As foolish as that move was, Zelaya doubled down on the behavior when he returned to Honduras under cover of darkness and surfaced in the Brazilian embassy. The unflappable Micheletti didn’t take this bait either:

In an attempt to reassure Brazil that the Honduran military would not storm the embassy to arrest Zelaya, Micheletti said of Zelaya’s presence at the the embassy: he “can stay five to ten years” if he wants to. – Unsung Davids, p. 77

Here is an obviously biased report from Al-Jazeera on Zelaya’s visit to the embassy:

The lesson of Honduras is that courage triumphed; Obama lost to a much smaller opponent. Micheletti held down the fort for just over six months before gladly handing the reigns over to his successor. Unlike Zelaya, Micheletti was a reluctant leader and is almost sure to go down in history as Honduras’ best for one simple reason; he fought the good fight, stared down the world, and won. It may take time but people always admire that very rare trait.

In this parallel between Honduras and Egypt, Gen. Abdel Fatah al-Sissi is playing the role of Micheletti. The latter is facing tremendous international pressure with the added element of Muslim Brotherhood forces and much more at stake for the world. Both he and Micheletti were / are on the side of nationalism and to this point, al-Sissi is following Micheletti’s playbook in that he’s not backing down in the face of this pressure.

Via the Washington Post:

In his first interview since the overthrow of President Mohamed Morsi last month, Egypt’s commanding general sharply criticized the U.S. response, accusing the Obama administration of disregarding the Egyptian popular will and of providing insufficient support amid threats of a civil war.

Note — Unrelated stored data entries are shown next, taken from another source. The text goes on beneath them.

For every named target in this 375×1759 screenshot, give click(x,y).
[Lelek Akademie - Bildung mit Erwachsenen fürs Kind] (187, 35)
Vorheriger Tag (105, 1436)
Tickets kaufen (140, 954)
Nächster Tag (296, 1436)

“You left the Egyptians. You turned your back on the Egyptians, and they won’t forget that,” said an indignant Gen. Abdel Fatah al-Sissi, speaking of the U.S. government. “Now you want to continue turning your backs on Egyptians?”

Zelaya was a hard-core leftist and Marxist who was a protege stooge of Hugo Chavez. Mohammed Mursi is a hard-core Islamist who wants to impose Sharia law on Egyptians.

The Barack Obama administration has supported both men. In Honduras, Obama lost.

If el-Sissi follows the same formula Micheletti did, Obama could very well lose again. However, this time, the loss would be much more significant, in part, because the truth about Benghazi involves Egypt and the odds of that truth coming out increase the longer el-Sissi remains in power.

If that happens, Obama will have a major problem on his hands.